シノフスキー氏は、エンジニアリングチームに行動を促すために「必死に20ページのメモを書いた」が、「物議を醸しすぎる」ことを恐れて結局送らなかったと述べた。ウィンドウズ8を考案した人物としては驚くべき自制心だった。

ILOVEYOUは最初のOfficeウイルスではありませんでした。その栄誉はおそらくConceptに与えられるでしょう。Conceptは1995年に、Wordの自動テンプレートであるNormal.DOTにマクロを追加することで拡散しました。Conceptは厄介ではありましたが、比較的無害でした。その後、1999年初頭にMelissaが登場しました。これは別のマクロウイルスで、ユーザーのOutlook連絡先リストの最初の50件のアドレスに自身を送信することで拡散しました。Melissaのペイロードは単なるポルノサイトのリストでしたが、非常に効果的に拡散し、サービス拒否攻撃やメールサーバーの停止を引き起こし、「数十億ドルの損害」が報告されるほどでした。

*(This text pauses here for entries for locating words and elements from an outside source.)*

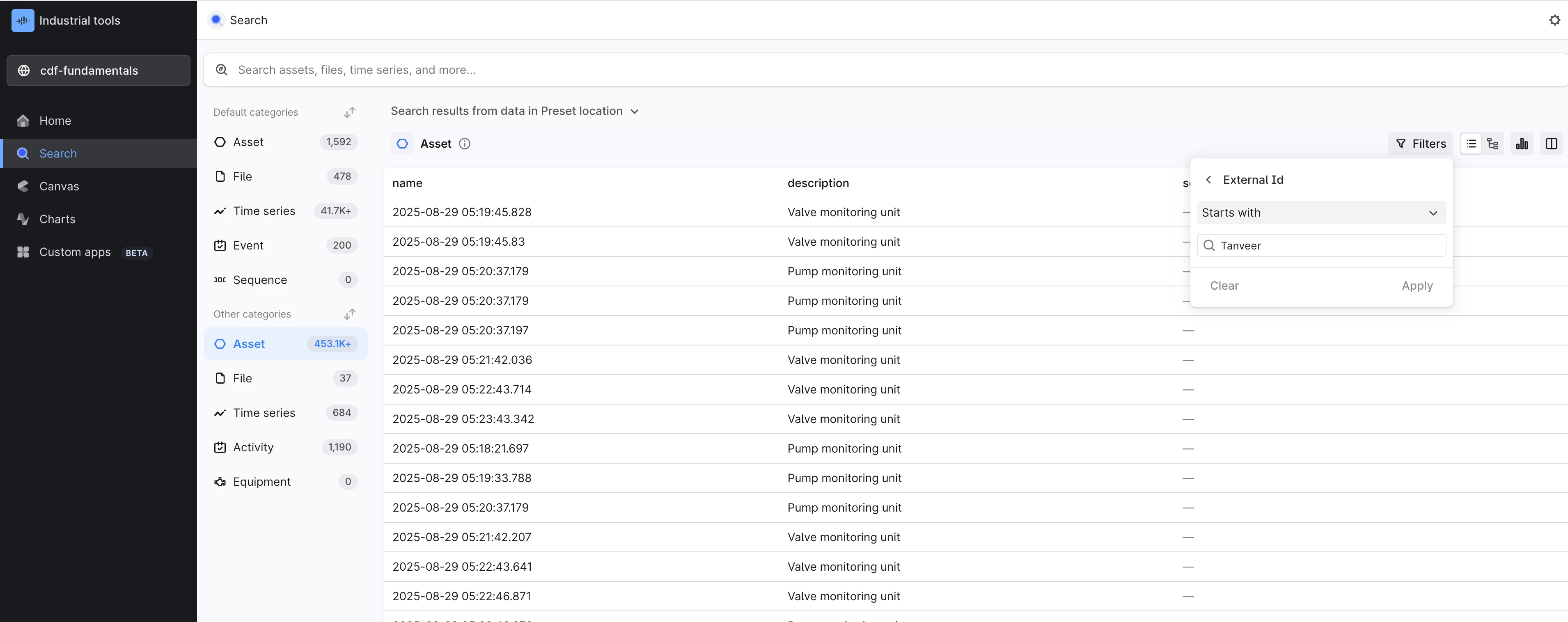Toggle the side panel column layout icon
Viewport: 1568px width, 622px height.
1551,144
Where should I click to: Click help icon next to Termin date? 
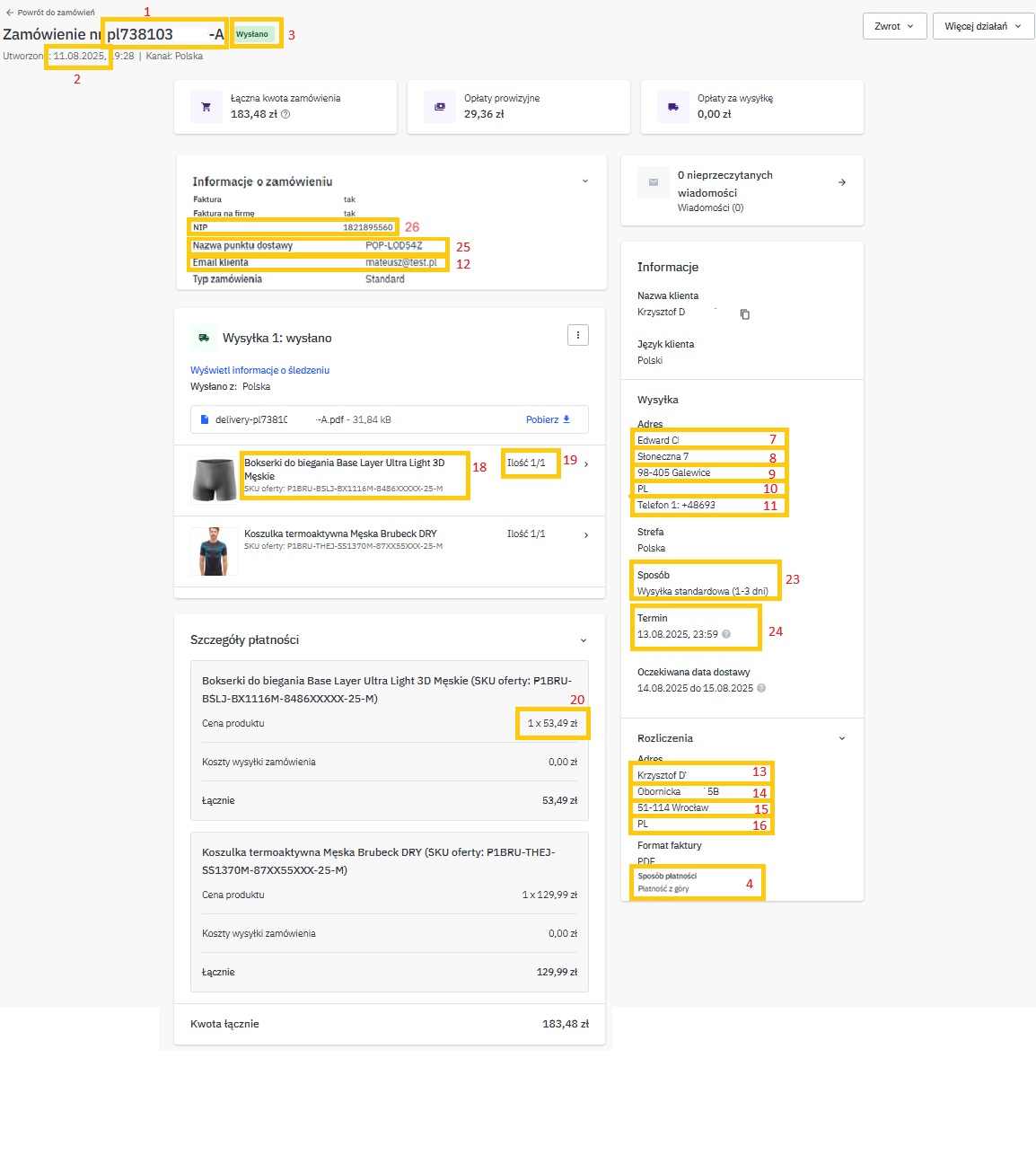(x=726, y=634)
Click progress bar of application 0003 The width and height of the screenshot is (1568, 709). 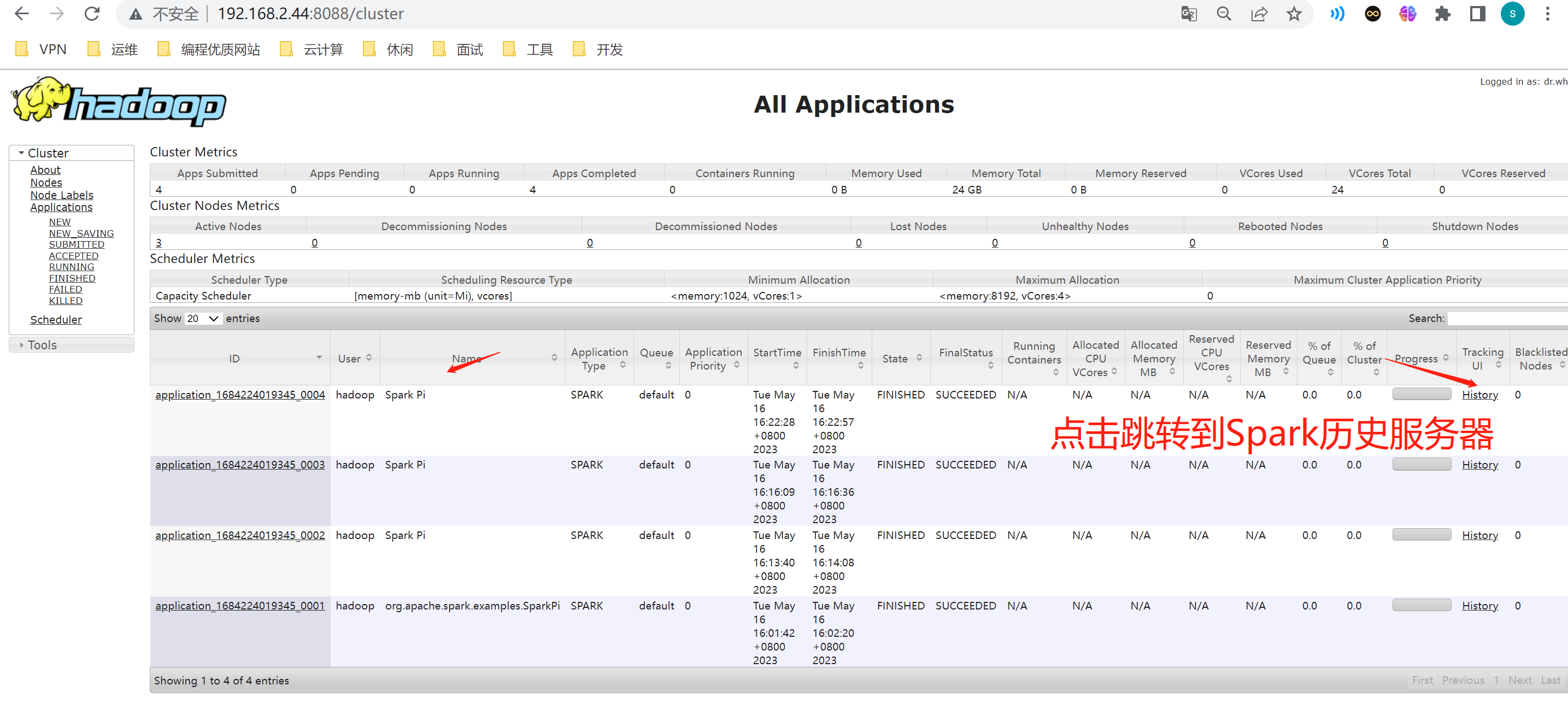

シノフスキー氏は、OfficeとOutlookのセキュリティ侵害の容易さは、自由奔放な文化と関連していると示唆している。「ソフトウェア業界は1960年代のカウンターカルチャーから発展してきた。靴を履いていないスティーブ・ジョブズ。高校のコンピュータシステムをハッキングするビル・ゲイツ。二人とも大学中退者だ。PC業界に欠けていたのは、ソフトウェアエンジニアとは何かという正式な概念だった」と彼は書いている。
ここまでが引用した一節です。